Now you may be wondering “Doug, why are you considering this a legend?” or “are you really this bored to make this crap up?” or even “why are you wearing that thong?” and my answer to these 3 questions is “Because it feels good.” And for the first question, I am not the only one who knows about it.

Earlier this week another one of my classmates pointed out what I was noticing myself. She even knew that they hated each other. I was amazed that I wasn’t the only one who knew, and we both laughed about it, sitting on our respective towers watching the actors play out the melodramatic, yet overly dramatic soap opera. In next Friday’s class we will find out who is the father of Alisha’s baby. And then we will critique the scene using historical criticism.

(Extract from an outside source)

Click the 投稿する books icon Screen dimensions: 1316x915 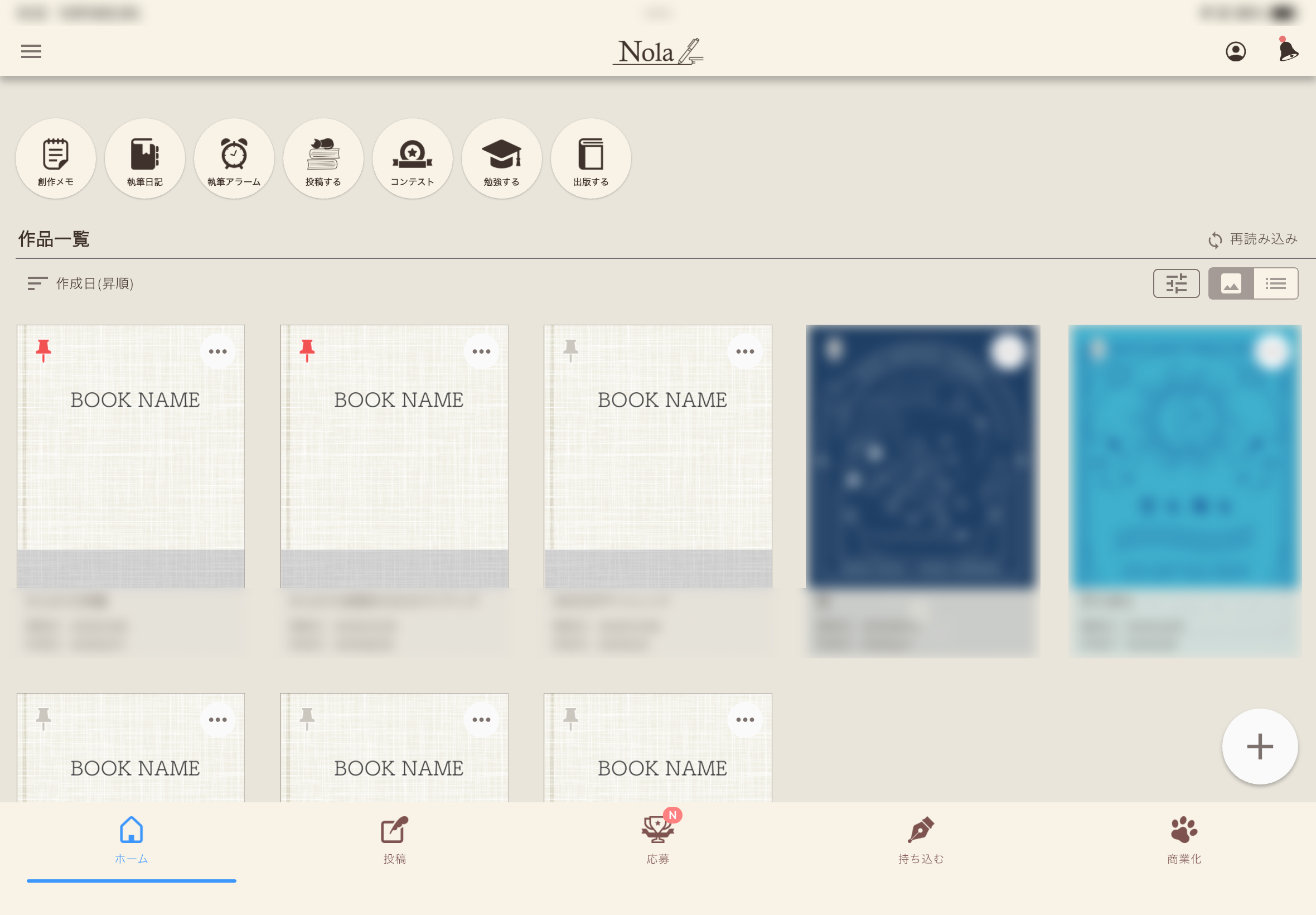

One person makes a situation like this a blog post, two people make this situation a conspiracy, three or more people make the situation a legend. Wednesday, as I was headed into work at the WS, I saw one of my old classmates from Spanish 102. I told him that I was in the English class that I am in. he then explained to me how there is this kid he knows that is in that class. He told me that this kid hates Caroline and that he has been talking shit on her about for the past year.

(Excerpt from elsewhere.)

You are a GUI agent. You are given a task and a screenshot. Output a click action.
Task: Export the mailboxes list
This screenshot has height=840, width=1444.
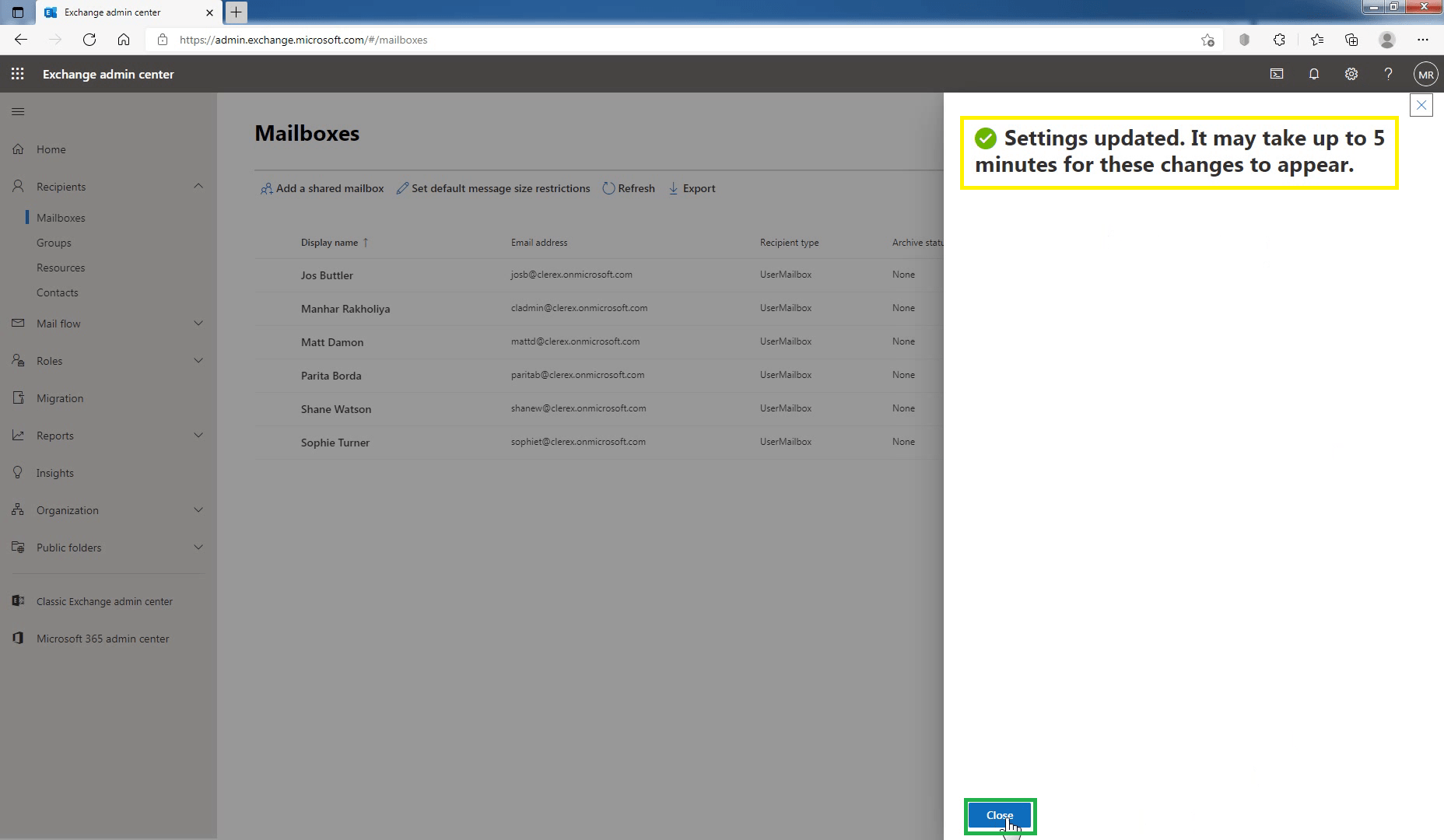click(x=691, y=188)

To which I replied, “wait, who is taking a shit on who, why do you know this, and why are you telling me?”

After several minutes of confusion, retelling of the information, and an explanation between the difference between talking shit on someone and taking a shit on someone (one that involved the most disturbing PowerPoint presentation ever) I realized that he was talking about Burger. We laughed about it, and I shared the information I had. Soon after, I headed into work, while my friend went home to probably make more German schiza slideshows.chocolate

Basically, this is giving me something to do for this class time for the rest of the quarter. Ya know other than learning Englishy things and stuff. And it gives me a good opportunity to people watch two people who hate each other and how they act in a group. This is my little social experiment. Yea, I’m not a diabolical douchebag at all.

Well, it has taken me a week, several blog topics (one of them being none) and a lot of my self esteem, but I finally finished this blog.

Enjoy bitches- I guess I should have put that at the beginning. Oh well.